Concerned that volunteer fire support services are being stretched too thin, Harford County is looking to hire paid, part-time emergency medical responders to supplement its volunteer force.
By next year, officials hope to establish a foundation that will contract paid emergency medical technicians, to be drawn from a pool as needed.
The county's slow-growing volunteer force has suffered under the weight of an increasing call volume over the past 15 years, with most calls considered non-emergency.
"It's about being responsible to the citizens we serve," said Rich Gardiner, a spokesman for the Harford County Volunteer Fire EMS Association. "They deserve to get the best service possible, and if it means having to pay people now, then so be it."
This year, Harford is on pace to receive more 911 calls for fire and medical emergencies than the 29,000 fielded in 2004. The total number of 911 calls - which includes calls for police assistance - have more than doubled since 1993.
That includes calls from residents wanting to get a pillow fluffed or having a bug in their ear, Gardiner said, which stretches response time for true emergencies.
"Residents don't understand the volume of stress on these volunteers," he said.
Many volunteers work in neighboring jurisdictions, such as Baltimore and Baltimore County, as emergency service personnel and pick up shifts when they are available.

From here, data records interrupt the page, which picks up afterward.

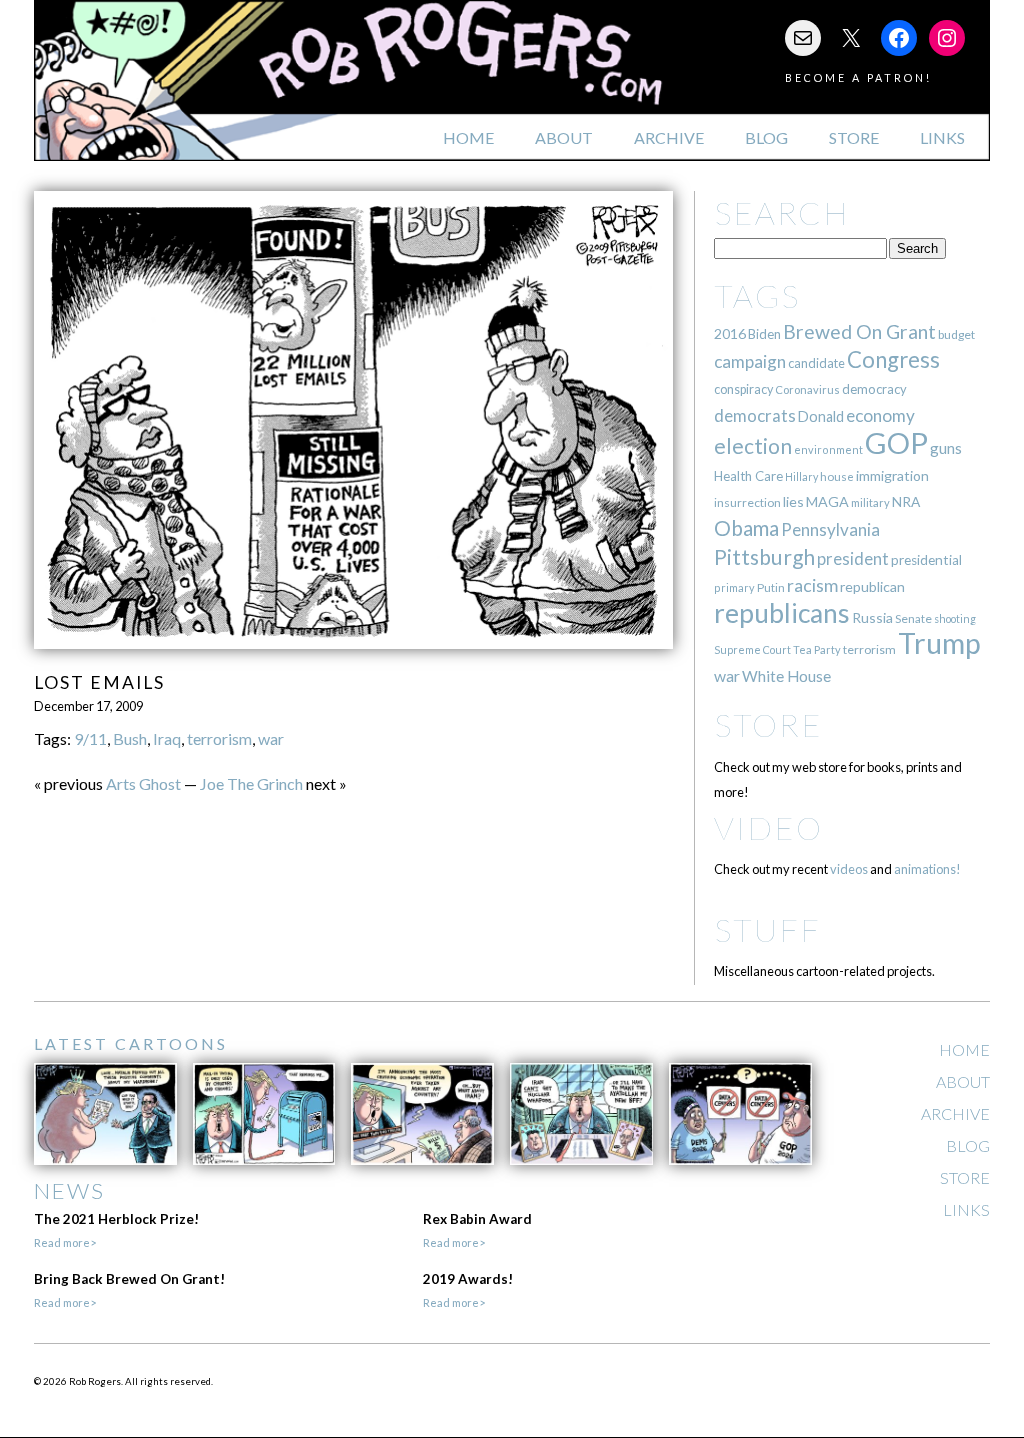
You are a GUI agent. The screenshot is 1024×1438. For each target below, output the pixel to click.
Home (468, 137)
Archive (669, 137)
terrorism (219, 738)
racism (812, 585)
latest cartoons (131, 1043)
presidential (926, 560)
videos (849, 869)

Rapid population growth has strained services in other traditionally rural areas, such as Carroll County, where county officials began replacing volunteer emergency medical technicians six years ago, a step that experts said is often a stopgap in the transition to a professional fire department. Carroll spends $11 million on full-time emergency medical technicians, paramedics and other fire support services to supplement their volunteers.
County Executive David R. Craig said Harford will retain a predominantly volunteer fire and EMT service. But a transition over the next 10 years toward more part-time, paid workers is necessary, particularly in Bel Air and Abingdon, areas where the populations have "exploded," he said.
"We're stretching the rubber band too much," Craig said. "These people have families and lives."
For years, local governments have offered retention incentives for volunteers. The Bel Air government has offered residential tax incentives to volunteers who live within the town limits, and the state offers mileage incentives in addition to a $3,500 tax credit per volunteer
Municipalities, such as Aberdeen and the town of Bel Air, also have been paying professionals to support the volunteer emergency medical service providers when they are not available.
Officials are quick to praise the county's fire and medical volunteers. State Deputy Fire Marshal Faron Taylor said Carroll and Harford are "shining examples" of volunteer firefighting "that are working well."
"The system of training is the same high level of professionalism for both career and volunteer firefighters," Taylor said.
Funding for the foundation, which has its own board of directors, will come from two sources. Money from companies the emergency medical services contract will pay the hourly wages for the paramedics, and the county is contributing about $500,000 a year for the foundation's administrative costs.
Prospective emergency workers will go through background checks, physicals and skills assessments before they are hired. They will receive no benefits and will be paid by the hour based on their certification level.
Another necessary component, Gardiner said, will be educating the public on what constitutes an emergency and when to call for emergency services.
With more residential and commercial construction, more senior housing and more transient traffic, the call volume will continue to increase, Gardiner said.
That's not taking into account the thousands of jobs - more than 20,000 by some estimates - set to land in the county over the next two to six years as Aberdeen Proving Ground is expanded as part of a national base-consolidation plan.